### ARTICLE:
I read a csv file into R and I wanted to learn some basic information on the data I collected from my friends. I was curious on the average rating of each movie my friends watched and what movies my friends didn’t watched. After doing some data cleaning I then graphed the results on a bar graph.
I exported my sq data into a csv file and I placed the csv file on Github. I then made R read the csv file on Github and then I placed all that data into a data frame called mysql. I then took a look at the csv file to make sure I had the correct csv file read.
library(tidyverse)
## -- Attaching packages --------------------------------------- tidyverse 1.3.1 --
## v ggplot2 3.3.5 v purrr 0.3.4
## v tibble 3.1.6 v dplyr 1.0.7
## v tidyr 1.2.0 v stringr 1.4.0
## v readr 2.1.1 v forcats 0.5.1
## -- Conflicts ------------------------------------------ tidyverse_conflicts() --
## x dplyr::filter() masks stats::filter()

### EXERCISE GOAL:
Carry on the write-up about analyzing friends' movie ratings in R, starting after its final line.

### PROVIDED DATA:
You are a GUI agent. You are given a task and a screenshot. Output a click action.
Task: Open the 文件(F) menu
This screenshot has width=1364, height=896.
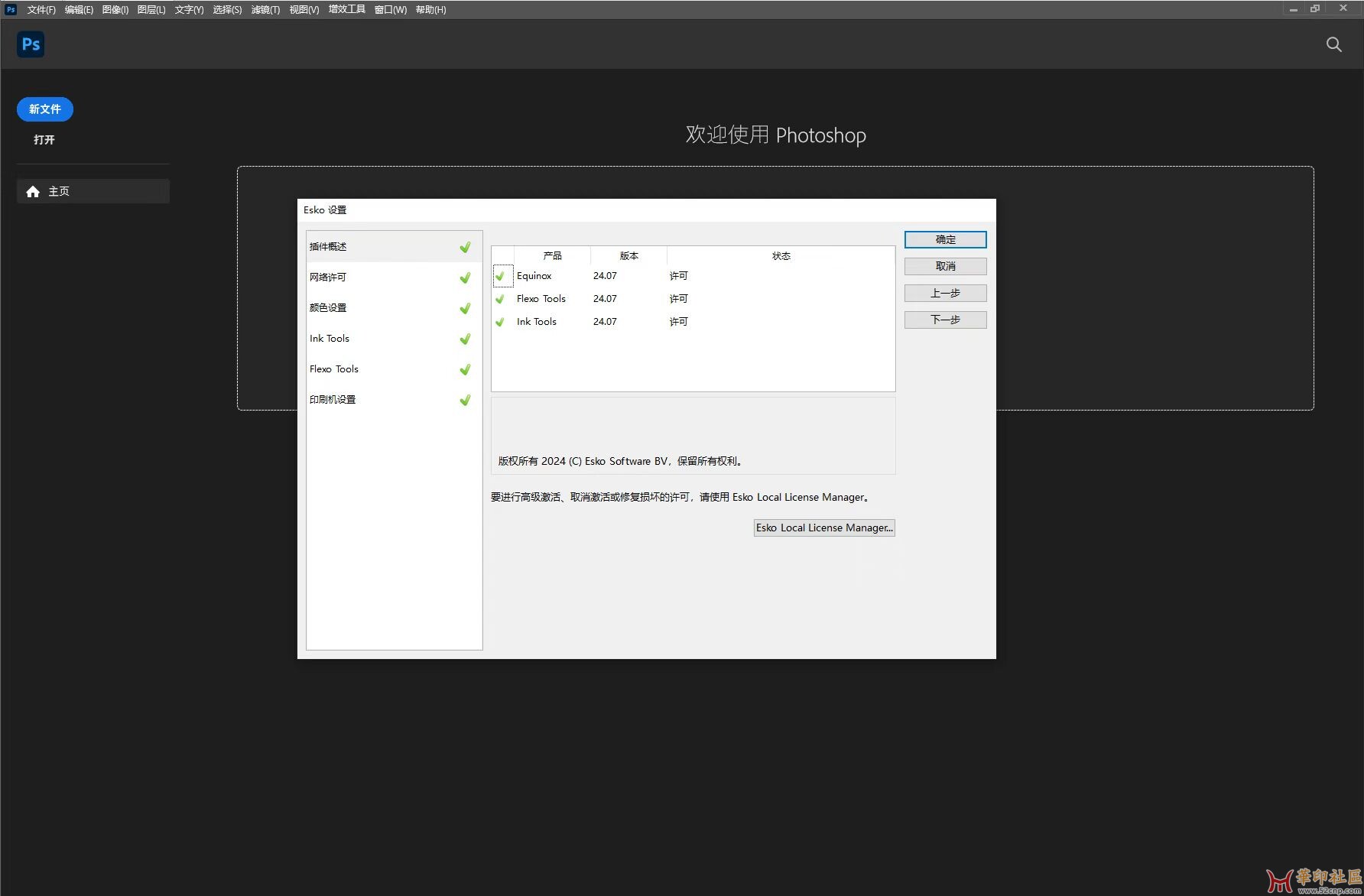(41, 10)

### TASK RESULT:
## x dplyr::lag() masks stats::lag()
mysql <- read.csv("https://raw.githubusercontent.com/AldataSci/Assignment2-607-/main/Homework2%5B607%5D.csv",header=TRUE,sep=",")
head(mysql)
## movie Fri_name Stars
## 1 Eternals Ahmed 4
## 2 Shang-Chi Ahmed 4
## 3 Spider-Man No Way Home Ahmed 5
## 4 Dune Ahmed 3
## 5 Venom Ahmed 1
## 6 No Time to Die Ahmed NULL
I was curious on what the average rating was between movies that my friends had watched.I first filtered out the null values and then I had to make the chr values under Stars into integer values to calculate the average.
avg_mov <- mysql %>%
group_by(movie) %>%
filter(Stars != "NULL") %>%
summarise(avg= mean(as.integer(Stars)))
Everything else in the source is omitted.